Award-winning digital media production company, Figment Productions, is on a mission to create premium immersive experiences using ‘hyper reality’. To do that, the team is developing new tools and practices that can help creative teams collaborate better, wherever they are in the world. Figment owner Simon Reveley explained to us how it works.
What’s the big idea?
Figment Productions is developing tools and working practices to help create the ultimate form of virtual reality (VR), known as hyper reality. Hyper reality combines VR with a physical environment, free movement, touch and special effects – such as wind and heat – to help create multi-sensory, immersive experiences. For example, a hyper reality dinosaur attraction might enable a user to actually feel the texture of a dinosaur’s skin, as well as see it in three dimensions through a headset. Few content creation tools exist to develop these premium hyper reality experiences.
What funding did Audience of the Future provide?
The initial project budget was £1 million, of which Figment Productions was funding 20%. The Audience of the Future challenge fund awarded the project around £770,000.
Who are the partners on the project?
Figment is working with the Royal Opera House (ROH) and Royal Holloway, University of London.
Figment approached ROH seeking a creative partner that would stretch the boundaries of digital production. Together, Figment and ROH have been developing a live show, inspired by a character from Shakespeare’s The Tempest, which uses a hyper reality platform to take audiences on a journey through imaginary landscapes set in six phases of the night, from twilight to dawn. The show was due to open at ROH in November 2020.
Figment has worked with Royal Holloway for a number of years and the university is also a member of the StoryFutures Creative Cluster which helped Figment apply for the Audience of the Future funding.

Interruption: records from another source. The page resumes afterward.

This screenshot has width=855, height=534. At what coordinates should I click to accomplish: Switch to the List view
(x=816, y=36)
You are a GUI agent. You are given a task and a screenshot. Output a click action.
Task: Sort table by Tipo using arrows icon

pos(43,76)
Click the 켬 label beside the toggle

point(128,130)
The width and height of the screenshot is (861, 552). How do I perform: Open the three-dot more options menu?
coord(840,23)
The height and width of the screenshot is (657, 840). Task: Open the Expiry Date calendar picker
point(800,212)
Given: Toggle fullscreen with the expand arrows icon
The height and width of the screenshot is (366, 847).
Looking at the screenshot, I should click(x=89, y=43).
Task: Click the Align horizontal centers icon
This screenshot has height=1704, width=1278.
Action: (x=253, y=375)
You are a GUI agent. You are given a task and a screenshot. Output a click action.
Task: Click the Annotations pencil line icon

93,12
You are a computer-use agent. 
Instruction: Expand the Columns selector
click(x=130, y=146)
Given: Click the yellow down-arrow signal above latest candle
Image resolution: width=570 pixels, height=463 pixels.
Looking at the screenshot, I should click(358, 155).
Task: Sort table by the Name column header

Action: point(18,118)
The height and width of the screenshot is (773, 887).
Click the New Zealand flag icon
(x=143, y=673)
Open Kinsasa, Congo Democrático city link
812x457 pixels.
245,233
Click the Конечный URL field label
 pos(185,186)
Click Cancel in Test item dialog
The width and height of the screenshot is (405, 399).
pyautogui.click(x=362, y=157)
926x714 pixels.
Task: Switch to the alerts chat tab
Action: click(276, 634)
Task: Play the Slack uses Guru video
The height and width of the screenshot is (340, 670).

What challenges has the idea faced?
Originally, Figment planned to invent new ways of integrating established VR toolsets alongside working processes to help create and demonstrate new hyper reality content. But it soon became clear that some basic challenges had to be overcome first. For example, figuring out how creative teams can collaborate successfully, even when they are geographically dispersed.
Plenty of generic team collaboration tools are available these days but there are none meeting the needs of a creative production of this type. So Figment was granted a project change request to develop new tools that allow production creatives to work smoothly on a project that is inherently meant to be worked on in the same physical space.
A good example of this, is that the project team uses affordable, portable Oculus Quest headsets to develop the show whereas ROH visitors would be experiencing it wearing a headset connected to a backpack that contains a high-end graphics computer. This creates a big difference in graphics quality; developers are not seeing the same quality images that the audience would eventually see. To address this, Figment has built new features into its remote collaboration tool that allow the computer graphics team to show frames of work at the higher quality on the lower-powered Oculus Quest. The Figment team has also developed and integrated tools that allow anyone working collaboratively to pick up and reposition virtual speakers so that everyone in the virtual environment can hear the impact on spatial sound.
What impact has COVID-19 had on the project?
The project was about halfway through development when the pandemic struck. Like many in the creative industries, Figment Productions was hit hard, with commercial projects postponed or cancelled. This meant it was difficult for Figment to continue match-funding the project.
So, the team applied for – and won – a COVID-19 continuity grant from Innovate UK, which helped address the funding gap [Audience of the Future also granted an extension to the project’s deadline]. Figment built and self-funded the original platform two years ago, but hardware updates and system refinements are needed to make it ready for public use. The new funding has helped Figment redevelop the underlying technology platform needed to deliver the ROH demonstration.
What stage is the project at now?
Together, Figment and the ROH have been developing an original opera that will be staged in the ROH’s Linbury Theatre, with the audience moving through in groups of four. The demonstration will form the centrepiece of ROH’s plans for socially-distanced reopening, depending on UK government guidelines of course.
At the time of writing the demonstration, planned for November 2020, had been interrupted by the second national lockdown. But when the demonstration goes ahead, then Royal Holloway will conduct audience insight research on behalf of the project team.
Figment Productions will also use the live experience to test its production methodology and tools, identify gaps in its understanding and then make adaptations and refinements after the demonstration has finished.
What is the business model for the project?
It is too early to say. But early on in the project, Figment created academic computer models to better understand the commercial model of a hyper reality experience. Parameters included number, frequency and movement of visitors, size of physical space and cost of equipment. The modelling identified an optimum physical footprint for greatest commercial opportunity.
Once the live ROH event is complete Figment will work with Royal Holloway again to assess the business case, with options including a standalone commercial product to put on sale to other creative teams – an internal tool to help us win future work and open source sharing.
In the meantime, StoryFutures has expressed an interest in Figment’s remote collaboration tools and are pitching for new international work that would directly benefit from using the new tools. In fact, the new tools developed with this funding could help them win major new contracts around the world.